**DIRECTIONS**
Rewrite the data below, changing every "dropdown" to "menu" and keeping everything else the same.

(Entries on locating words and elements)
************
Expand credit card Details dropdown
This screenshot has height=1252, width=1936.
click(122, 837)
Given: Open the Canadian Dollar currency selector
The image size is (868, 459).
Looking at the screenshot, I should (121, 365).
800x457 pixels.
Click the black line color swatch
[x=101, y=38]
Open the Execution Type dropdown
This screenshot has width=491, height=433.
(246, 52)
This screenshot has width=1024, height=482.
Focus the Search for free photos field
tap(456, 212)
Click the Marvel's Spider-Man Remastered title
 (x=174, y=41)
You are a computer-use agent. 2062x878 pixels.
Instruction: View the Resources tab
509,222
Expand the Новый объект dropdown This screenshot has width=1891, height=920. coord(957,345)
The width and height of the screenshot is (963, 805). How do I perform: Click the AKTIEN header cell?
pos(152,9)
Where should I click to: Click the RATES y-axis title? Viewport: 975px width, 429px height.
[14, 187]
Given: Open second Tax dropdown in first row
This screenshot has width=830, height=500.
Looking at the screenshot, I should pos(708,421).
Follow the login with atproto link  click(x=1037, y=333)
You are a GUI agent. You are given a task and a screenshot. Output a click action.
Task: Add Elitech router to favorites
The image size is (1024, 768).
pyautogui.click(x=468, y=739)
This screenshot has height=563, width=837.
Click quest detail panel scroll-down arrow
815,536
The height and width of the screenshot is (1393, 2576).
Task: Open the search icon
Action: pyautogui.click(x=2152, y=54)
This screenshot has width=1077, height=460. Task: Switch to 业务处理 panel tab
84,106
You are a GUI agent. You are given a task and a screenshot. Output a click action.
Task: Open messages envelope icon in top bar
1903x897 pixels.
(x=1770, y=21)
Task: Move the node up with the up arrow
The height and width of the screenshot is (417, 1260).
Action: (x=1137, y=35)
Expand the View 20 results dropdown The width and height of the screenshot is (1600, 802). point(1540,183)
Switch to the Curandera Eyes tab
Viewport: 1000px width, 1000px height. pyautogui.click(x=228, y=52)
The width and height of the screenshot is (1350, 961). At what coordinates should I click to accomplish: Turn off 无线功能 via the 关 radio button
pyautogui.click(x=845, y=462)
************
**CORRECT RESULT**
Expand credit card Details menu
This screenshot has height=1252, width=1936.
click(122, 837)
Given: Open the Canadian Dollar currency selector
The image size is (868, 459).
Looking at the screenshot, I should (121, 365).
800x457 pixels.
Click the black line color swatch
[x=101, y=38]
Open the Execution Type menu
This screenshot has width=491, height=433.
(246, 52)
This screenshot has width=1024, height=482.
Focus the Search for free photos field
tap(456, 212)
Click the Marvel's Spider-Man Remastered title
 (x=174, y=41)
You are a computer-use agent. 2062x878 pixels.
Instruction: View the Resources tab
509,222
Expand the Новый объект menu This screenshot has width=1891, height=920. coord(957,345)
The width and height of the screenshot is (963, 805). How do I perform: Click the AKTIEN header cell?
pos(152,9)
Where should I click to: Click the RATES y-axis title? Viewport: 975px width, 429px height.
[14, 187]
Given: Open second Tax menu in first row
This screenshot has width=830, height=500.
Looking at the screenshot, I should pos(708,421).
Follow the login with atproto link  click(x=1037, y=333)
You are a GUI agent. You are given a task and a screenshot. Output a click action.
Task: Add Elitech router to favorites
The image size is (1024, 768).
pyautogui.click(x=468, y=739)
This screenshot has height=563, width=837.
Click quest detail panel scroll-down arrow
815,536
The height and width of the screenshot is (1393, 2576).
Task: Open the search icon
Action: pyautogui.click(x=2152, y=54)
This screenshot has width=1077, height=460. Task: Switch to 业务处理 panel tab
84,106
You are a GUI agent. You are given a task and a screenshot. Output a click action.
Task: Open messages envelope icon in top bar
1903x897 pixels.
(x=1770, y=21)
Task: Move the node up with the up arrow
The height and width of the screenshot is (417, 1260).
Action: (x=1137, y=35)
Expand the View 20 results menu The width and height of the screenshot is (1600, 802). point(1540,183)
Switch to the Curandera Eyes tab
Viewport: 1000px width, 1000px height. pyautogui.click(x=228, y=52)
The width and height of the screenshot is (1350, 961). At what coordinates should I click to accomplish: Turn off 无线功能 via the 关 radio button
pyautogui.click(x=845, y=462)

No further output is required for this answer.